About this exercise:
In the entries below, find the line with "Given: Go to next record button", then set it down exactly along with each line after it to the end, skipping any pictures.

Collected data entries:
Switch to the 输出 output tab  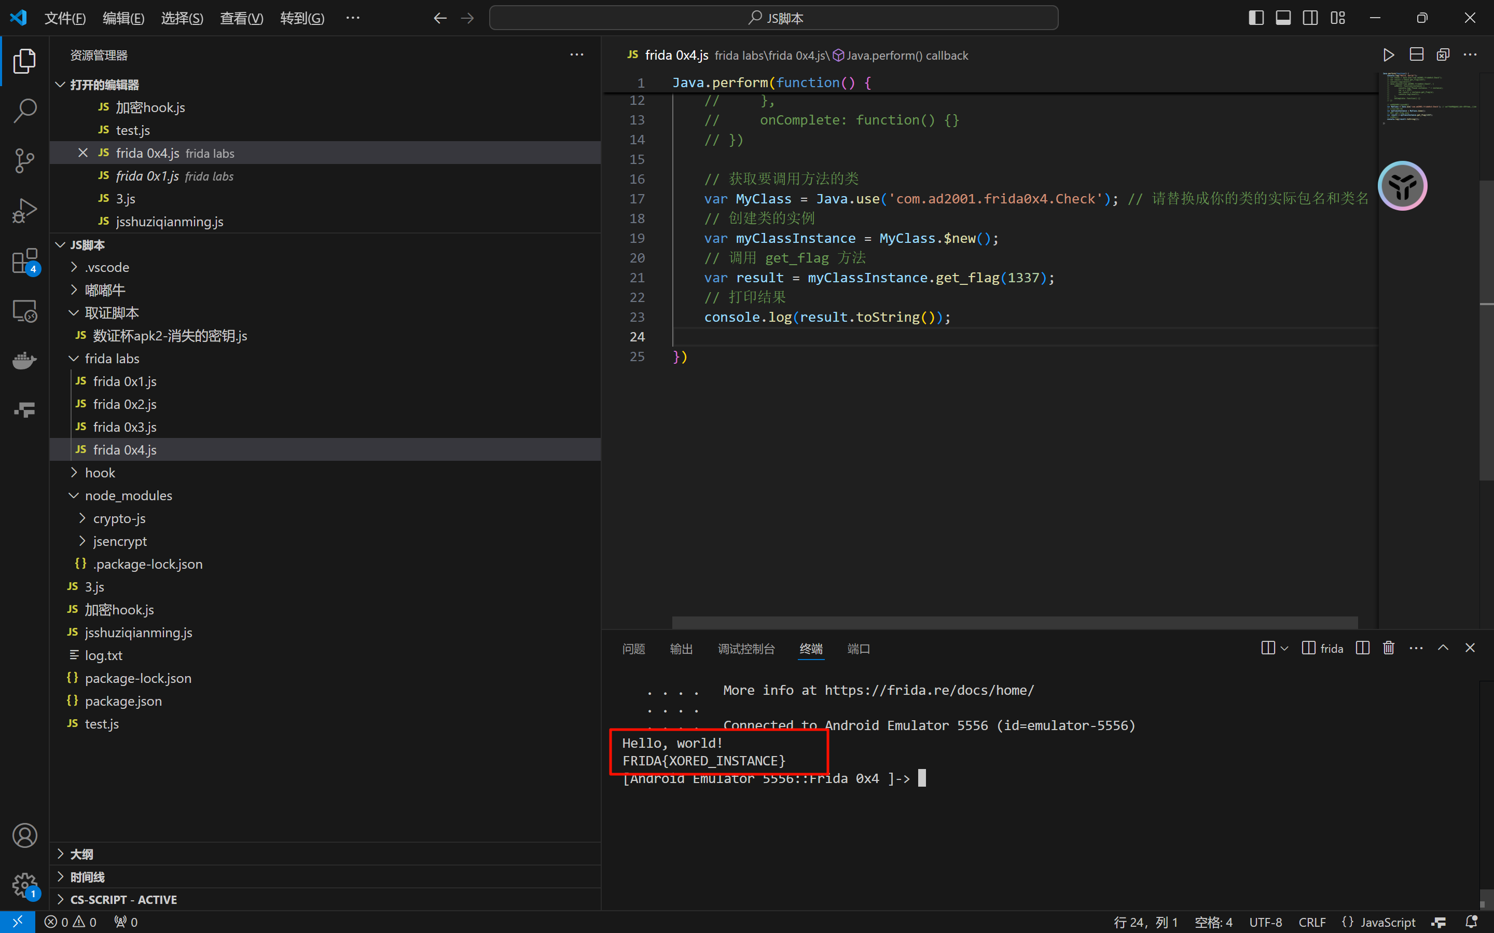(681, 649)
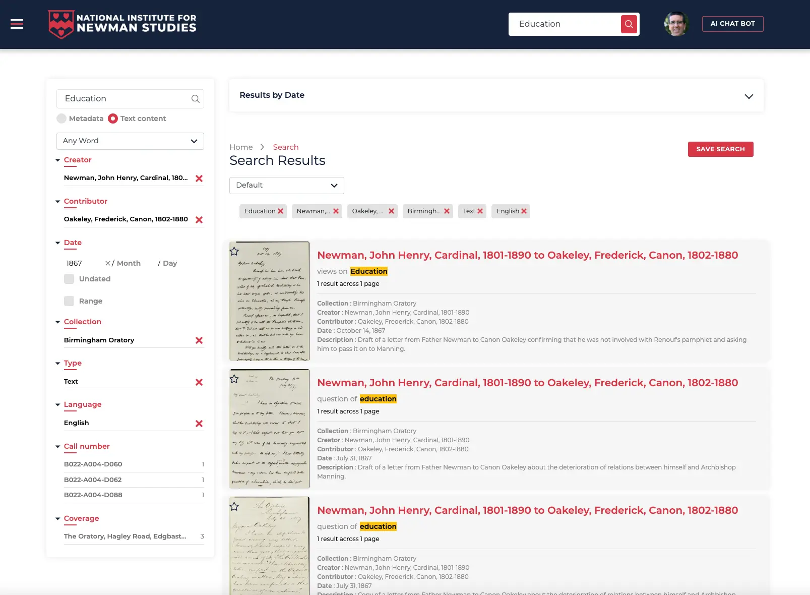Collapse the Creator filter section
Viewport: 810px width, 595px height.
[x=58, y=159]
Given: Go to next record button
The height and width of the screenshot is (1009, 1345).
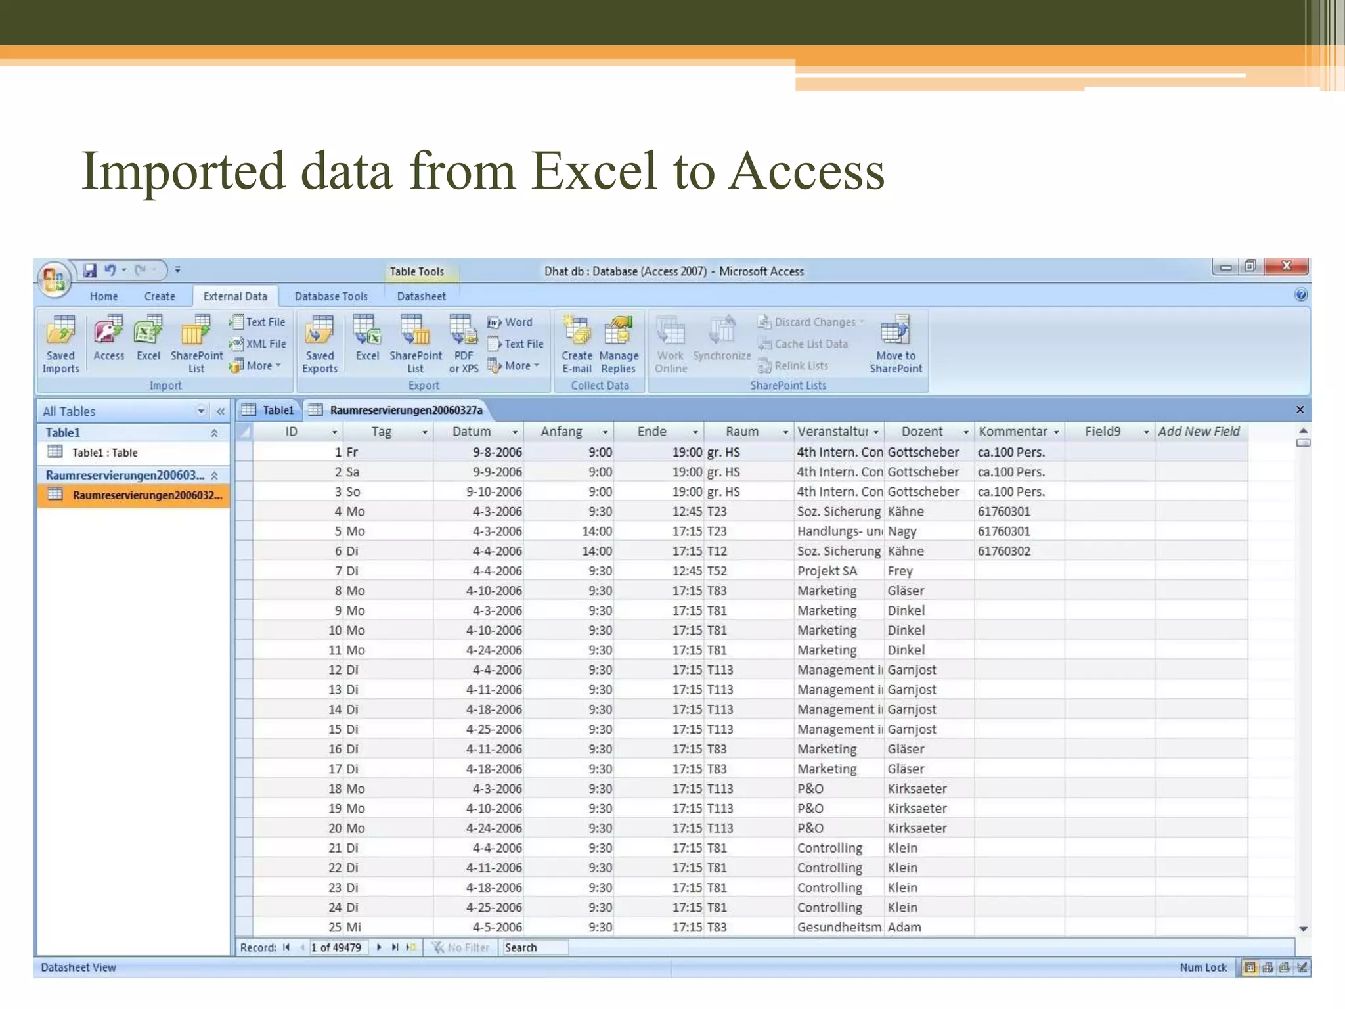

Answer to this exercise:
Given: Go to next record button
The height and width of the screenshot is (1009, 1345).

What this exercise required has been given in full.